(Beginning of Exercise input)

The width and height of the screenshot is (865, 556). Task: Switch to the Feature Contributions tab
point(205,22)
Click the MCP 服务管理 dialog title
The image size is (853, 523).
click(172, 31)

(End of Exercise input)

Problem requirements: Quote all the records exactly, please, leaving none out.

Your solution:
The width and height of the screenshot is (865, 556). Task: Switch to the Feature Contributions tab
point(205,22)
Click the MCP 服务管理 dialog title
The image size is (853, 523).
click(172, 31)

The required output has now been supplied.